= EXERCISE =
Every line below that holds the string "agent" should be copied out.

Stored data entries
──────────
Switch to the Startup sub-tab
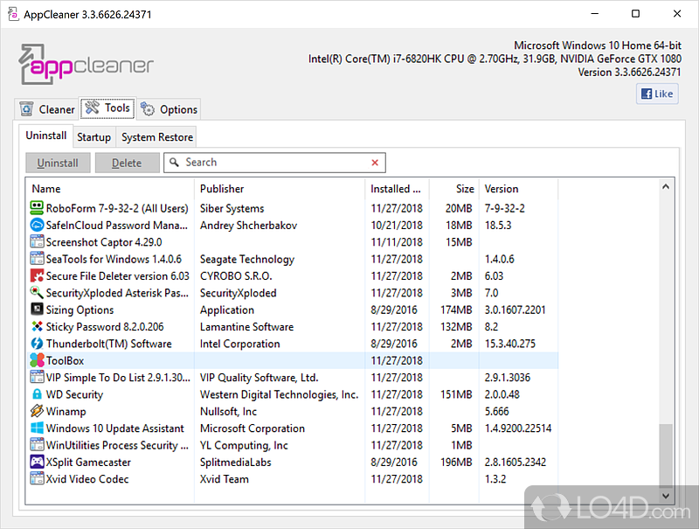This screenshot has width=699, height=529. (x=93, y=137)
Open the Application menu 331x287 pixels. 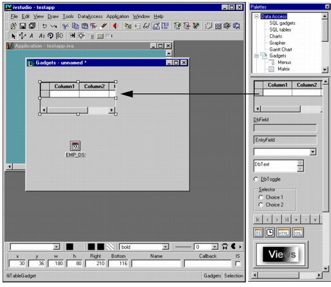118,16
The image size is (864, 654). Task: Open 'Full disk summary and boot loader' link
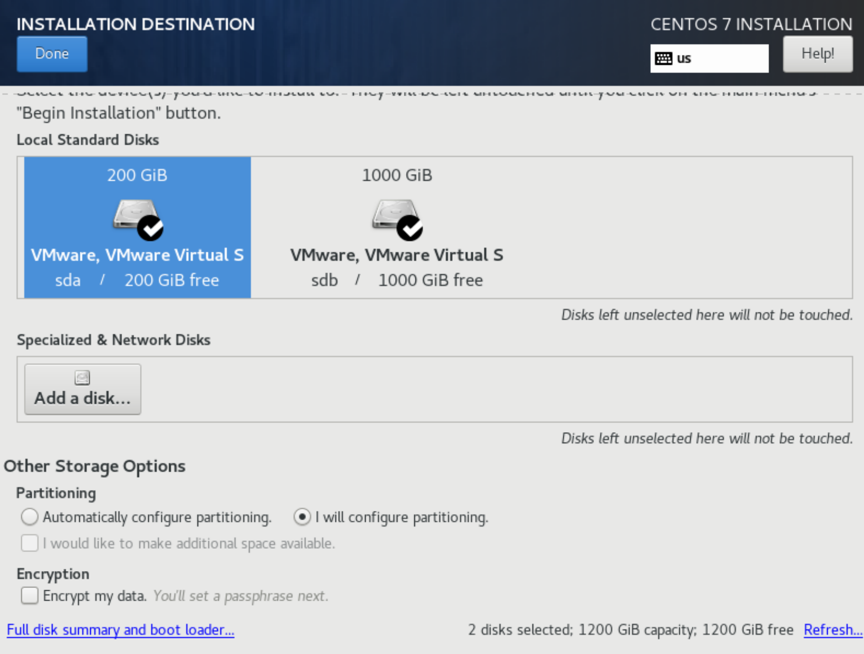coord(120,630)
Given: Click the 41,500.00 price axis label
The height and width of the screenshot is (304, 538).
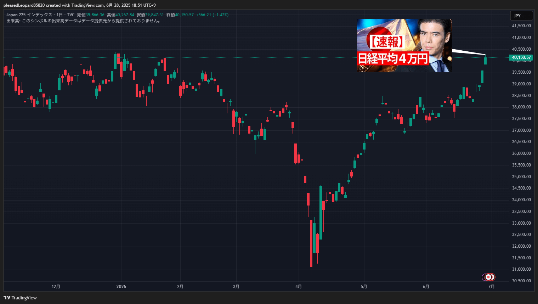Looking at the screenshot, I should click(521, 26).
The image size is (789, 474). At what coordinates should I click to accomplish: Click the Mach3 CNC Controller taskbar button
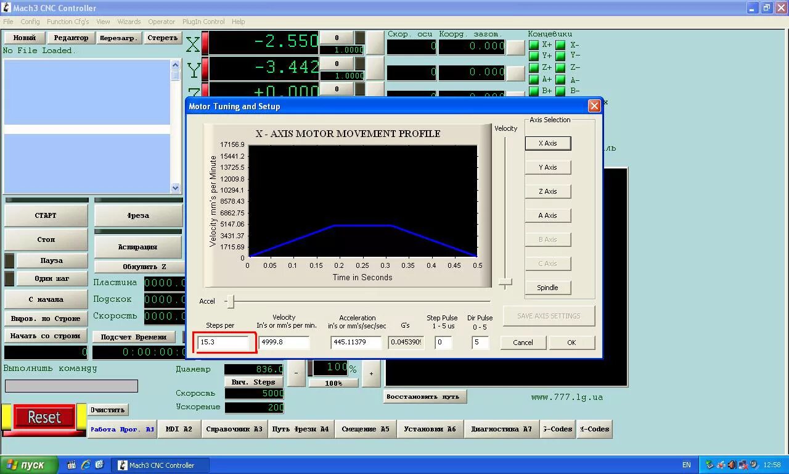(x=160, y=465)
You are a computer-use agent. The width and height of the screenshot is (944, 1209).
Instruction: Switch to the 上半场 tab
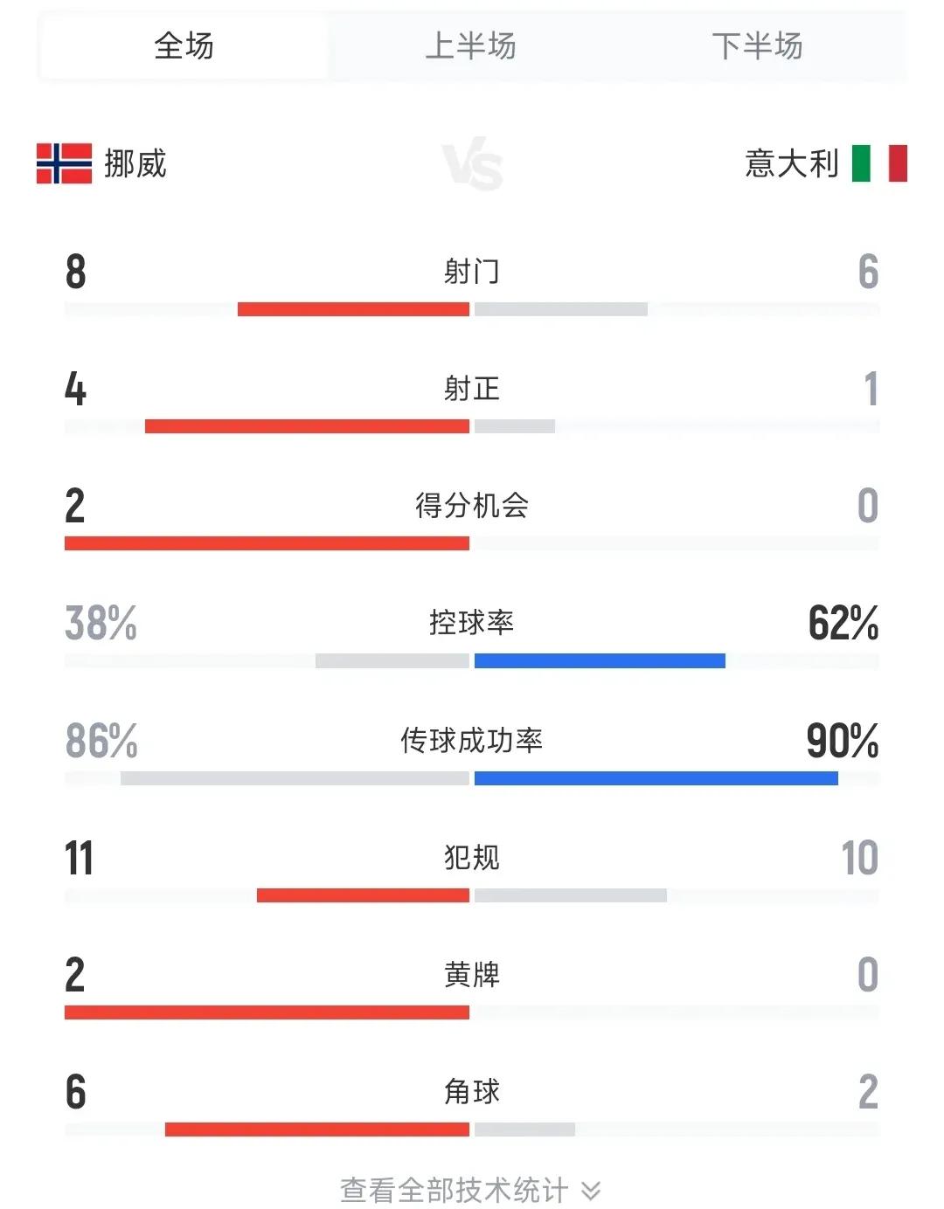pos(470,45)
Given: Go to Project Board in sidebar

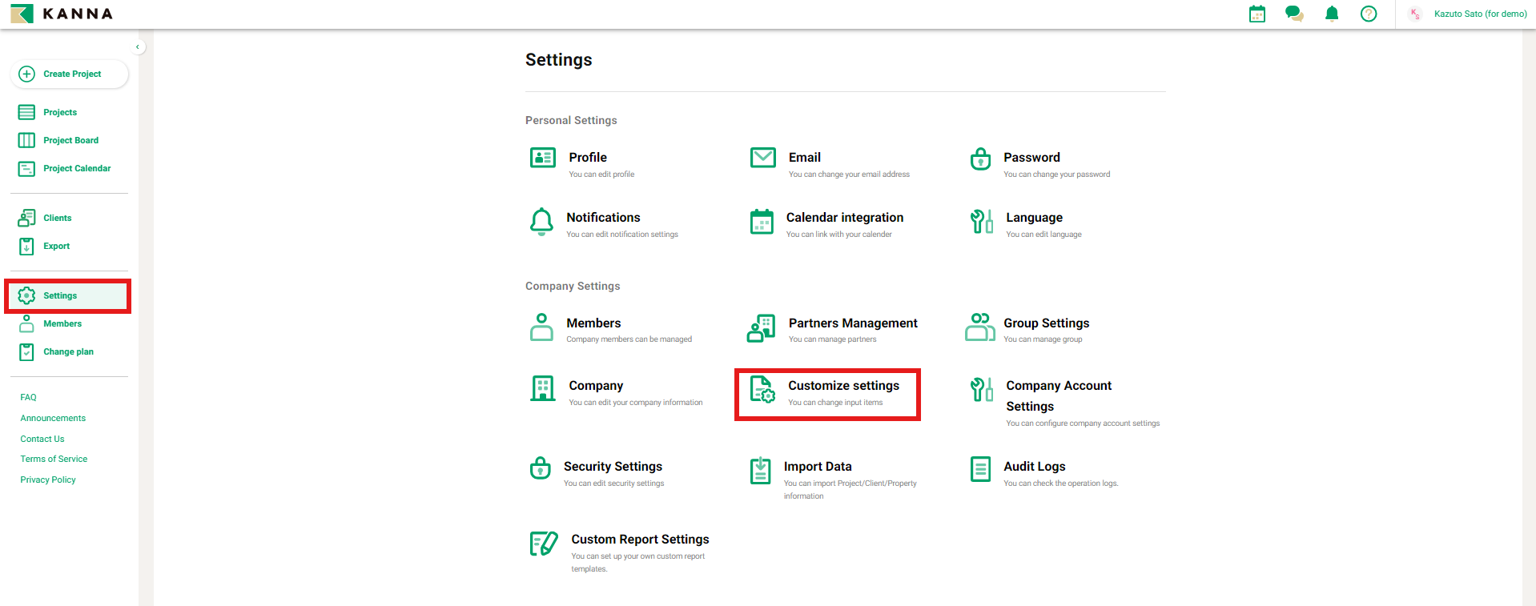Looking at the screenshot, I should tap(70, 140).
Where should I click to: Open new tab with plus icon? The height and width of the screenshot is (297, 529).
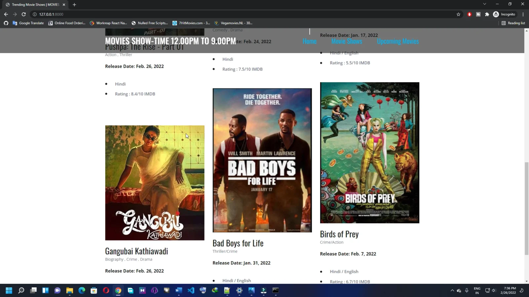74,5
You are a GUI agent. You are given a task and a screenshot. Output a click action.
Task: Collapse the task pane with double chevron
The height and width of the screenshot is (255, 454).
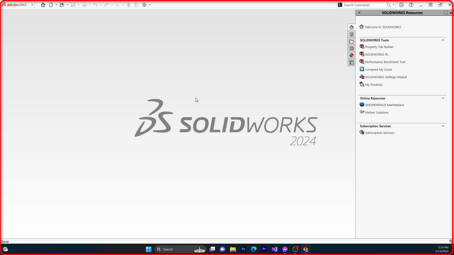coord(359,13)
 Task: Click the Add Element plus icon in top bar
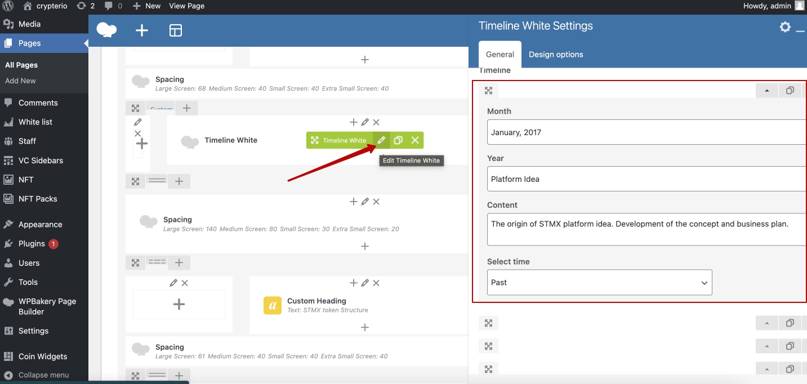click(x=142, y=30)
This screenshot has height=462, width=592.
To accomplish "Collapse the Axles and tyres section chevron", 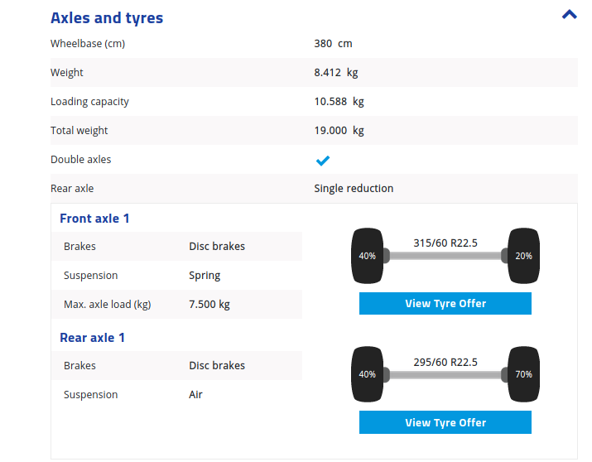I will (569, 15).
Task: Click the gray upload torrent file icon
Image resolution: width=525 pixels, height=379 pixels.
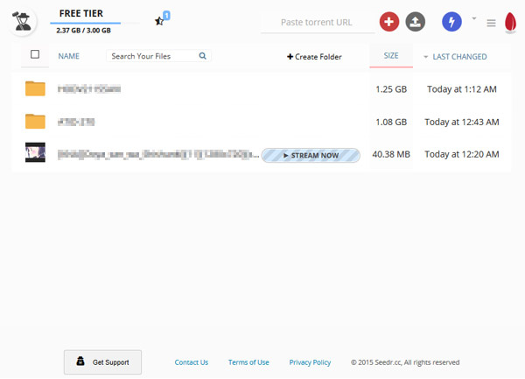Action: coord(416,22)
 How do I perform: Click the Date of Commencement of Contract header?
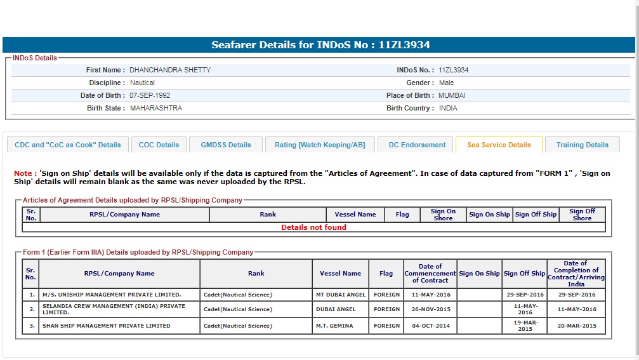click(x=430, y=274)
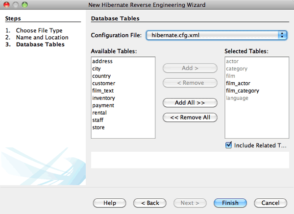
──────────
= EXPECTED OUTPUT =
You are a computer-use agent. The width and height of the screenshot is (944, 1209).
You are a GUI agent. You are given a task and a screenshot. Output a click action.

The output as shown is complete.